2005 IIHF World Championship Division II

Tournament details
- Host countries: Croatia Serbia and Montenegro
- Venues: 2 (in 2 host cities)
- Dates: April 4 – April 16
- Teams: 12 (two groups of 6)

= 2005 IIHF World Championship Division II =

The 2005 IIHF World Championship Division II was an international ice hockey tournament run by the International Ice Hockey Federation. The tournament was contested from April 4 to April 16, 2005. Participants in this tournament were separated into two separate tournament groups. The Group A tournament was contested in Zagreb, Croatia. Group B's games were played in Belgrade, Serbia and Montenegro. Croatia and Israel finished atop of Group A and Group B respectively, gaining promotion to Division I for 2006 (for Israel it was the first, and to date - only, promotion to Division I). While Turkey finished last in Group A and Iceland last in Group B and were relegated to Division III for 2006.

==Participants==
===Group A===

| Team | 2004 Result |
|---|---|
| South Korea | Placed 6th in Division I Group B and were relegated in 2004. |
| Croatia | Host, placed 2nd in Division II Group A in 2004. |
| Australia | Placed 3rd in Division II Group A in 2004. |
| Bulgaria | Placed 4th in Division II Group B in 2004. |
| New Zealand | Placed 5th in Division II Group B in 2004. |
| Turkey | Placed 2nd in Division III and were promoted in 2004. |

===Group B===

| Team | 2004 Result |
|---|---|
| Belgium | Placed 6th in Division I Group A and were relegated in 2004. |
| Serbia and Montenegro | Host, placed 2nd in Division II Group B in 2004. |
| North Korea | Placed 3rd in Division II Group B in 2004. |
| Spain | Placed 4th in Division II Group A in 2004. |
| Israel | Placed 5th in Division II Group A in 2004. |
| Iceland | Placed 1st in Division III and were promoted in 2004. |

==Group A tournament==
===Standings===

|  | Promoted to Division I for 2006 |
|  | Relegated to Division III for 2006 |

| Rk | Team | GP | W | T | L | GF | GA | GDF | PTS |
|---|---|---|---|---|---|---|---|---|---|
| 1 | Croatia | 5 | 5 | 0 | 0 | 46 | 6 | 40 | 10 |
| 2 | Australia | 5 | 4 | 0 | 1 | 34 | 5 | 29 | 8 |
| 3 | South Korea | 5 | 3 | 0 | 2 | 26 | 9 | 17 | 6 |
| 4 | Bulgaria | 5 | 2 | 0 | 3 | 22 | 26 | −4 | 4 |
| 5 | New Zealand | 5 | 1 | 0 | 4 | 14 | 31 | −17 | 2 |
| 6 | Turkey | 5 | 0 | 0 | 5 | 5 | 70 | −65 | 0 |

===Fixtures===
All times local.

===Scoring leaders===
List shows the top ten skaters sorted by points, then goals.

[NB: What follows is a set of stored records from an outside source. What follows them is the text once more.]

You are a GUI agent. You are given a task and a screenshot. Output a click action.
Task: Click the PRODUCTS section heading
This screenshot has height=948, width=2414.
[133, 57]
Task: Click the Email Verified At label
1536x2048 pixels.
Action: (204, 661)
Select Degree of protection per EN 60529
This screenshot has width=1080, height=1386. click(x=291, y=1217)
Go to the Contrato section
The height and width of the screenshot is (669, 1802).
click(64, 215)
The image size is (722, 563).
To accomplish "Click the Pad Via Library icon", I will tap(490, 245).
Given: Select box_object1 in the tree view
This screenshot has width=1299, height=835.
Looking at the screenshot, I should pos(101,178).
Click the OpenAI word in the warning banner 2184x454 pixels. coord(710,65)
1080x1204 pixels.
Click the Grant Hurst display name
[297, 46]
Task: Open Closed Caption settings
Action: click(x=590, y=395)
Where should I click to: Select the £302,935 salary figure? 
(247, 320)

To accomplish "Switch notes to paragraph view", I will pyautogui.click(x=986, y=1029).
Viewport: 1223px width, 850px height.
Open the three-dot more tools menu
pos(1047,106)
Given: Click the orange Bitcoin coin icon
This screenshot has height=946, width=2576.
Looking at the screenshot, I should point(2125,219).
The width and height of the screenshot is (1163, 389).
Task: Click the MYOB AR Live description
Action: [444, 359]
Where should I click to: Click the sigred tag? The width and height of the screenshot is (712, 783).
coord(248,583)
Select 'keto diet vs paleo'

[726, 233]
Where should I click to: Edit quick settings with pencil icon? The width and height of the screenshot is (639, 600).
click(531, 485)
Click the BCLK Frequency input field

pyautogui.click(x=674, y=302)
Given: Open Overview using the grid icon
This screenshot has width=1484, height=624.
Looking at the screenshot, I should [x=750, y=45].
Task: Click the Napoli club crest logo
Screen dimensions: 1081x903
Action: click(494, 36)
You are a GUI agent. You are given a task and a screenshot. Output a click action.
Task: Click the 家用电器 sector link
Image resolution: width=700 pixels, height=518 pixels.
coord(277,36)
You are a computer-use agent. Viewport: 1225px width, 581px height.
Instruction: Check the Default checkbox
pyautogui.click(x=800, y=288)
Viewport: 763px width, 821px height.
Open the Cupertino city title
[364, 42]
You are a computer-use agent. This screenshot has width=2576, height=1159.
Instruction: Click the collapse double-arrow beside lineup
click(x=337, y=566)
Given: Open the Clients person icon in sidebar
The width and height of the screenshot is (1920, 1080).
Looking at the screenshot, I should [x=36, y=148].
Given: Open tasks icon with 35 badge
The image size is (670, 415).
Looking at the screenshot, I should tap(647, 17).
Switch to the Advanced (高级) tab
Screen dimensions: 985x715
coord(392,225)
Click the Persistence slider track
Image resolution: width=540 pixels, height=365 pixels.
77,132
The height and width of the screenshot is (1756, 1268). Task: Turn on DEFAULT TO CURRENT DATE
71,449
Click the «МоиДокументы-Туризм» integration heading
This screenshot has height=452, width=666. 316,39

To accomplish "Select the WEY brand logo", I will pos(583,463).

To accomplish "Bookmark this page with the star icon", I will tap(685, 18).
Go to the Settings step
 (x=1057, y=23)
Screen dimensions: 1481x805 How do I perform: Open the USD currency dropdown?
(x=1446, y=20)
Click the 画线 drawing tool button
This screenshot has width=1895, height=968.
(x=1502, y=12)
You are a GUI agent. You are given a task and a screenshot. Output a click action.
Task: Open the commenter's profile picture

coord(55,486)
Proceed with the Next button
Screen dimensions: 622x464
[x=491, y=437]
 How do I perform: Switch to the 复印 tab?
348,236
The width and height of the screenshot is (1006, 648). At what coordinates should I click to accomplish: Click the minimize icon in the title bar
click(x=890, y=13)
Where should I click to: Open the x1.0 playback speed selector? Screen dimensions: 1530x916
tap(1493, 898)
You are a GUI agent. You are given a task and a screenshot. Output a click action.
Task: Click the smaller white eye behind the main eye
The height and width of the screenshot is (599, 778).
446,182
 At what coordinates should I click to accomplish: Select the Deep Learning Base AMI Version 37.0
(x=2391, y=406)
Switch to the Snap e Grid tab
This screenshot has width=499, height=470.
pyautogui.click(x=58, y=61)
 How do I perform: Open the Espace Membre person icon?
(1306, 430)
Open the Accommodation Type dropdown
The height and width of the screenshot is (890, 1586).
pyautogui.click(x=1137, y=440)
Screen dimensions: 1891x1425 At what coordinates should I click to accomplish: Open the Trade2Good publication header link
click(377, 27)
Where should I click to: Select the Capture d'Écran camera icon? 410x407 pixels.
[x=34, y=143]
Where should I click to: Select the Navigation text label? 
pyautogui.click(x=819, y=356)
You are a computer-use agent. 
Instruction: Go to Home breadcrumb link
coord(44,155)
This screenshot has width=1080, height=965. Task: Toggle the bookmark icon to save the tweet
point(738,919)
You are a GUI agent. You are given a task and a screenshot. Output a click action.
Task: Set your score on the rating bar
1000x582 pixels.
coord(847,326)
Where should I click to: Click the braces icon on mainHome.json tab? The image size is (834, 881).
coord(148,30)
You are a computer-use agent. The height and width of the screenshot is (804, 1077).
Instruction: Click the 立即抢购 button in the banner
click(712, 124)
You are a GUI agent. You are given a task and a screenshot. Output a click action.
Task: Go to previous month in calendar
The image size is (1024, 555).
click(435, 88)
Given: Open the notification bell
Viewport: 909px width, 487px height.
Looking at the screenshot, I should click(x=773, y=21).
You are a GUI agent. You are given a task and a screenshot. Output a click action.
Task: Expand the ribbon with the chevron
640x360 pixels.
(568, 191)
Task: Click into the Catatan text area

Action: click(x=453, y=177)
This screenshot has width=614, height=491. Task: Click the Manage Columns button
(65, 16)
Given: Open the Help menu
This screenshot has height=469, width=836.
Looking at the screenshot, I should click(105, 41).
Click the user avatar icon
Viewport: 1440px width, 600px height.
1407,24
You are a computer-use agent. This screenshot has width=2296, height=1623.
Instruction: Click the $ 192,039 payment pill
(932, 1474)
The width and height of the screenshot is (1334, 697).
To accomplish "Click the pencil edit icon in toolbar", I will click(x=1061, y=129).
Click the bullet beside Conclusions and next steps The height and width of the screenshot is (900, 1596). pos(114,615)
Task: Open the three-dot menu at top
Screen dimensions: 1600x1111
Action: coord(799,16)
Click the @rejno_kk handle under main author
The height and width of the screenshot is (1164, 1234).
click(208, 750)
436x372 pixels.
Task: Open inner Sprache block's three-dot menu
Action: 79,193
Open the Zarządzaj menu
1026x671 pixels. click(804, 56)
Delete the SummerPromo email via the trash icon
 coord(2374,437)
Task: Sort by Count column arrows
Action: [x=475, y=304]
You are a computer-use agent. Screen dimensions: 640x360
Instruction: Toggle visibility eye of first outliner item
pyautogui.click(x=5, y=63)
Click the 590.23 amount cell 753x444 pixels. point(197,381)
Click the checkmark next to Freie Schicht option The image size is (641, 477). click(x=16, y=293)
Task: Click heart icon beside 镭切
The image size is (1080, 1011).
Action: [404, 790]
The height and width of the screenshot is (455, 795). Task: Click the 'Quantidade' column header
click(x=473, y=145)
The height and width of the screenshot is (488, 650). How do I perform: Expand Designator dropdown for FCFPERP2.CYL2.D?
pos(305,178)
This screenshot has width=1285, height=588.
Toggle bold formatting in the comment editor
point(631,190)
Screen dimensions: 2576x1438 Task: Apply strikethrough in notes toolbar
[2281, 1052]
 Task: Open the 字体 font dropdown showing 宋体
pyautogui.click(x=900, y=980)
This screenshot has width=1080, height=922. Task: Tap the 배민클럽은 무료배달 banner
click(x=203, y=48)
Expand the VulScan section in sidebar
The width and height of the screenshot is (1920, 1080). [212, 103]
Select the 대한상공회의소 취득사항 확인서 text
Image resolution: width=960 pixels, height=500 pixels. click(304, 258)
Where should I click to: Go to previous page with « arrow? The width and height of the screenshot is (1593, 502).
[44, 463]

| Player | GP | G | A | Pts | +/− | PIM | POS |
|---|---|---|---|---|---|---|---|
| AUS Trevor Walsh | 5 | 6 | 6 | 12 | +5 | 24 | F |
| AUS Greg Oddy | 5 | 7 | 4 | 11 | +6 | 12 | F |
| BUL Aleksey Yotov | 5 | 7 | 4 | 11 | +3 | 14 | F |
| BUL Stoian Batchvarov | 5 | 5 | 5 | 10 | +6 | 0 | F |
| CRO Mato Mlađenović | 5 | 5 | 5 | 10 | +12 | 12 | F |
| CRO Tomislav Grozaj | 5 | 9 | 0 | 9 | +11 | 0 | F |
| KOR Bae Joon-seo | 5 | 6 | 2 | 8 | +4 | 0 | F |
| CRO Veljko Žibret | 5 | 4 | 4 | 8 | +9 | 10 | F |
| CRO Krešimir Švigir | 5 | 4 | 3 | 7 | +11 | 2 | F |
| BUL Vasko Polyzoev | 5 | 4 | 3 | 7 | 0 | 4 | F |

===Leading goaltenders===
Only the top five goaltenders, based on save percentage, who have played 40% of their team's minutes are included in this list.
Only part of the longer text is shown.